Excerpted data:

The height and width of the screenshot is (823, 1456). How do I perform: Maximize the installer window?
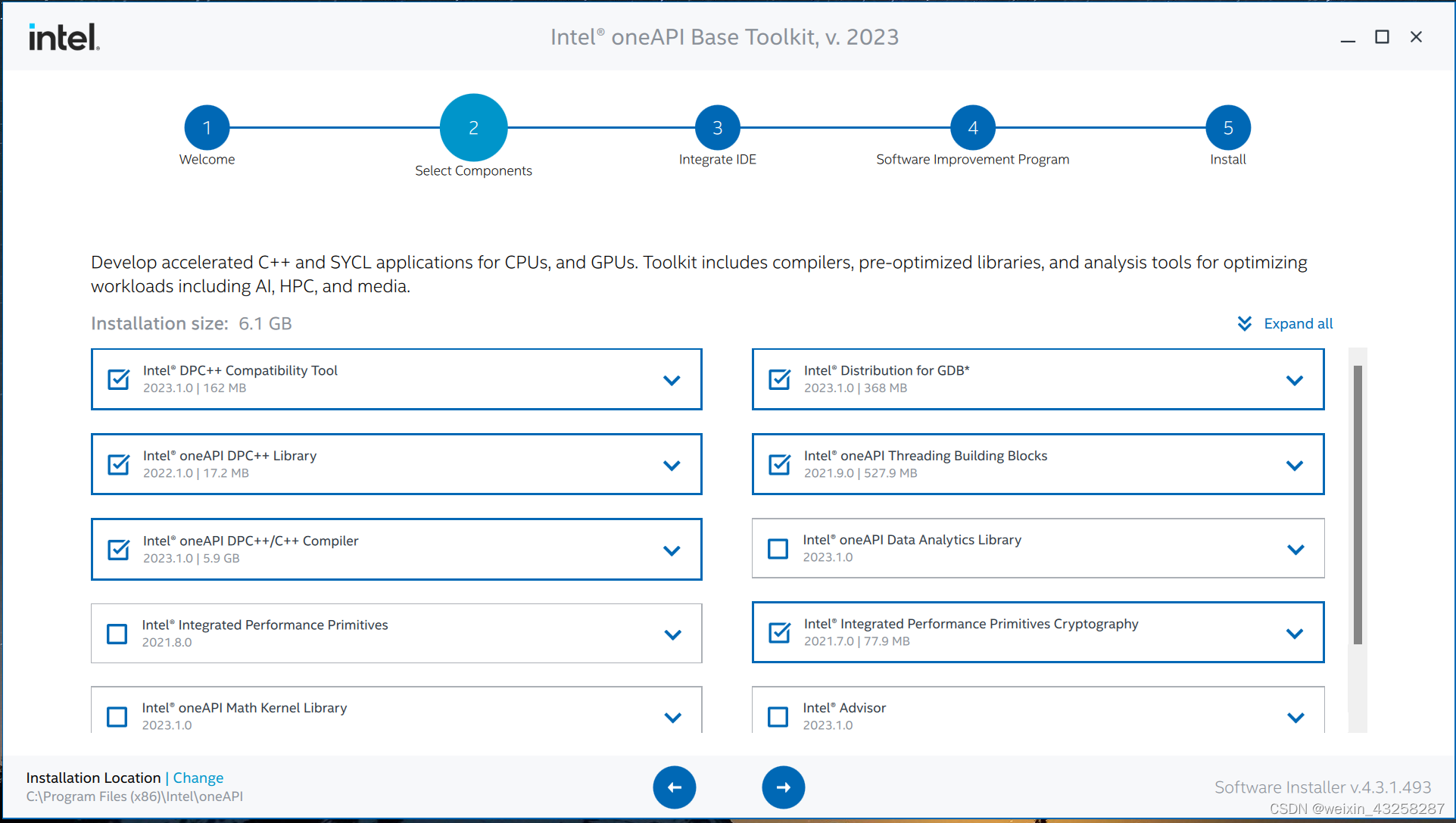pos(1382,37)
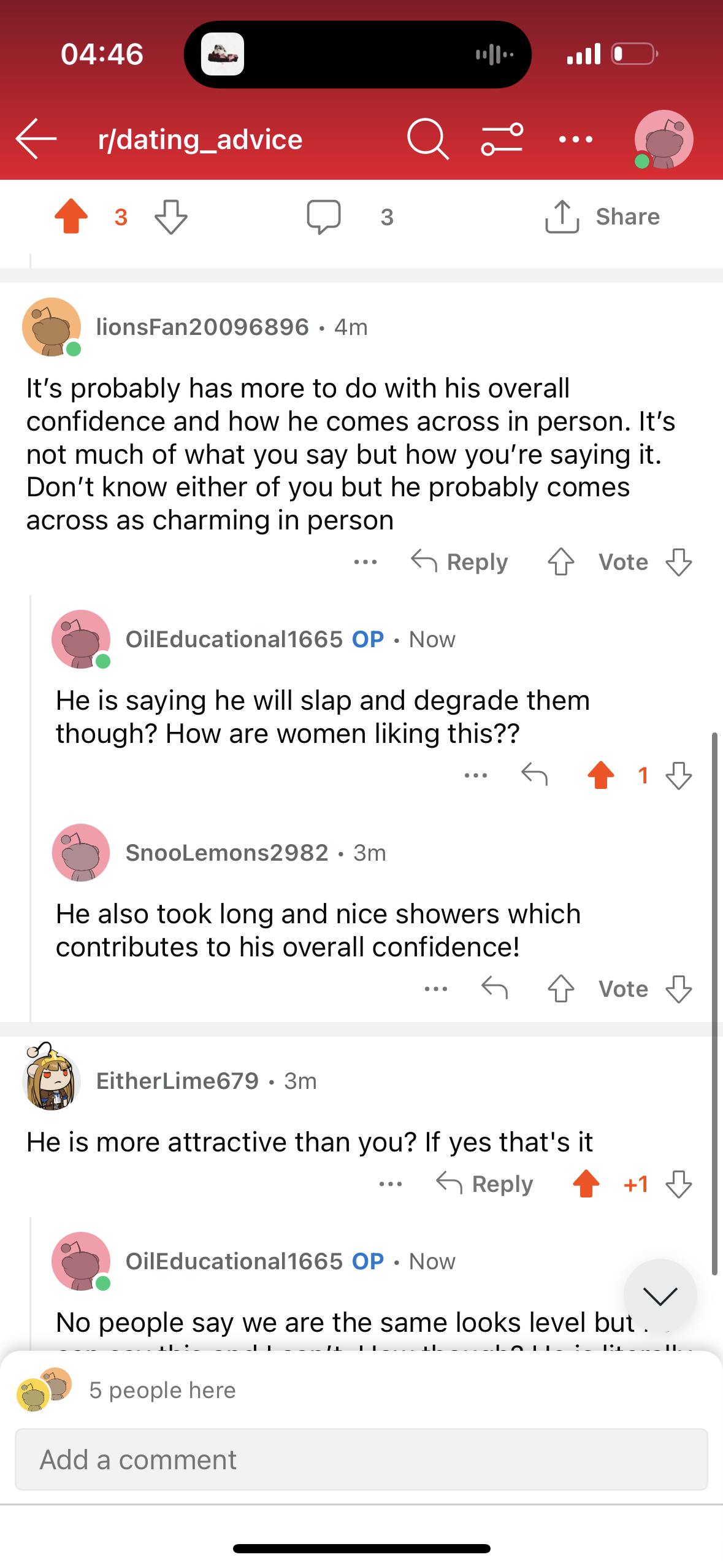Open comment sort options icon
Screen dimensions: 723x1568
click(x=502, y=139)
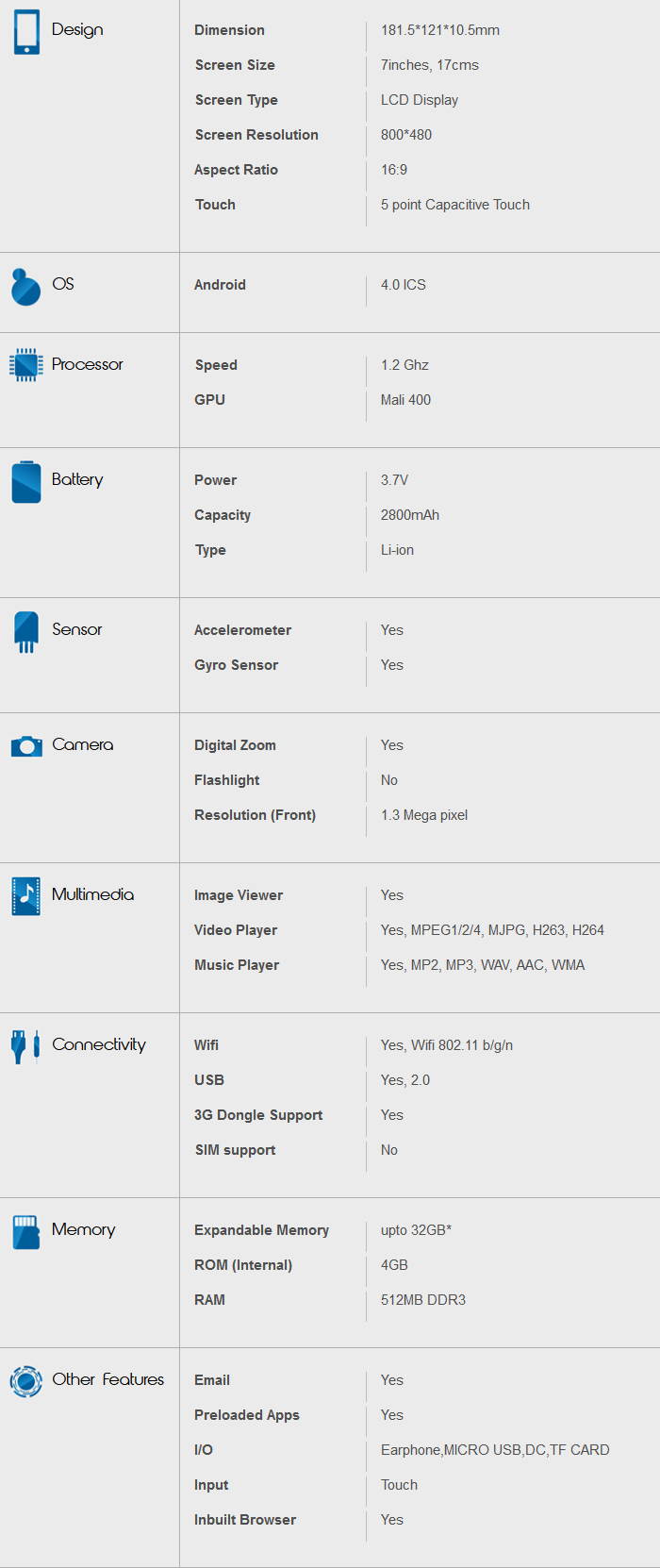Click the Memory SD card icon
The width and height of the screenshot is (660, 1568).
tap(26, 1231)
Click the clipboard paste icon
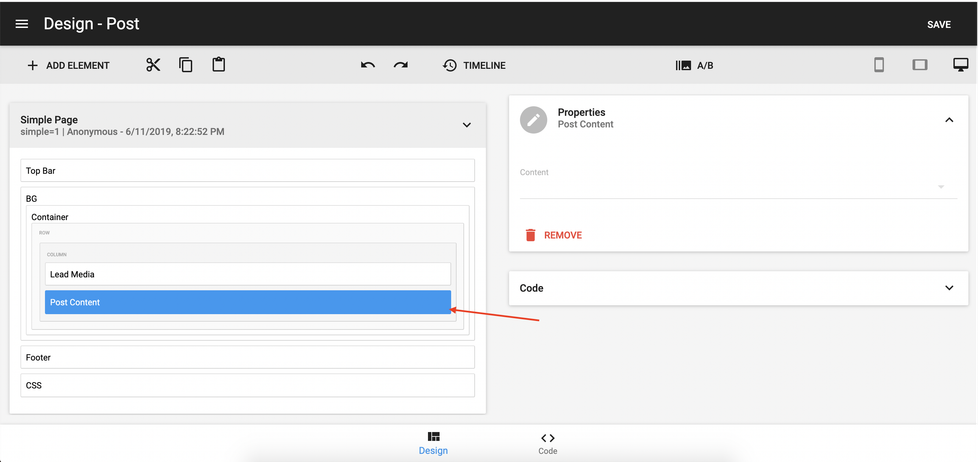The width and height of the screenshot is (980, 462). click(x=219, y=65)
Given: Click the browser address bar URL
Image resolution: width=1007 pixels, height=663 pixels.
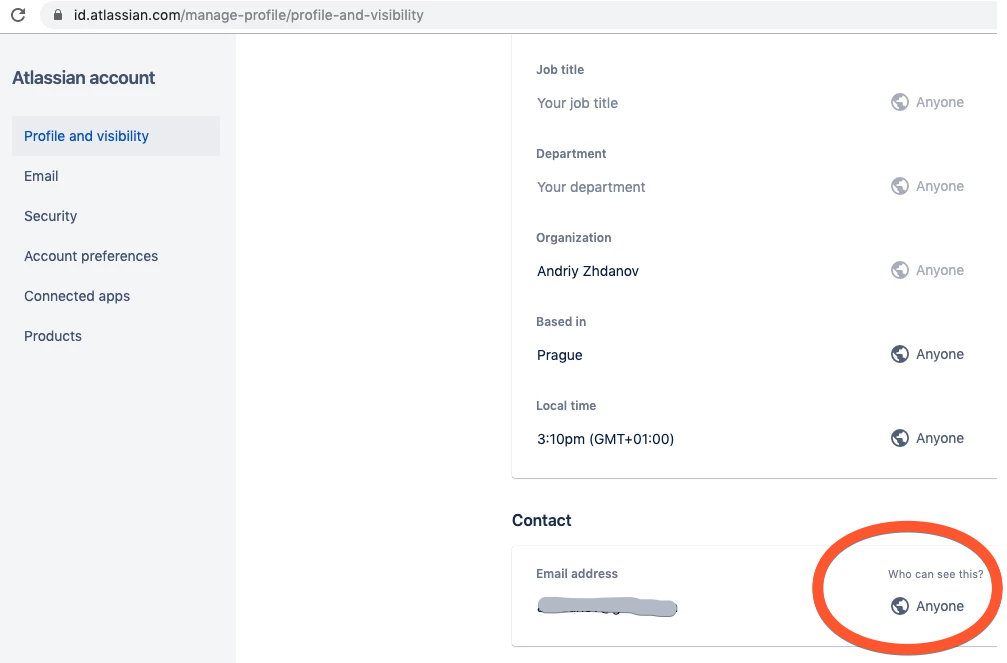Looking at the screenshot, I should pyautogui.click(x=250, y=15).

Exercise aim:
Render the lines above as a Markdown table with the columns "Row" and "Line," numbering each row and skipping any blank lines. Omit the pictures.

Output for this exercise:
| Row | Line |
|---|---|
| 1 | The height and width of the screenshot is (823, 1456). How do I perform: Maximize the installer window? |
| 2 | pos(1382,37) |
| 3 | Open comment sort options icon |
| 4 | Screen dimensions: 723x1568 |
| 5 | click(x=502, y=139) |
| 6 | Click the Memory SD card icon |
| 7 | The width and height of the screenshot is (660, 1568). |
| 8 | tap(26, 1231) |
| 9 | Click the clipboard paste icon |
| 10 | The width and height of the screenshot is (980, 462). click(x=219, y=65) |
| 11 | Given: Click the browser address bar URL |
| 12 | Image resolution: width=1007 pixels, height=663 pixels. |
| 13 | Looking at the screenshot, I should pyautogui.click(x=250, y=15). |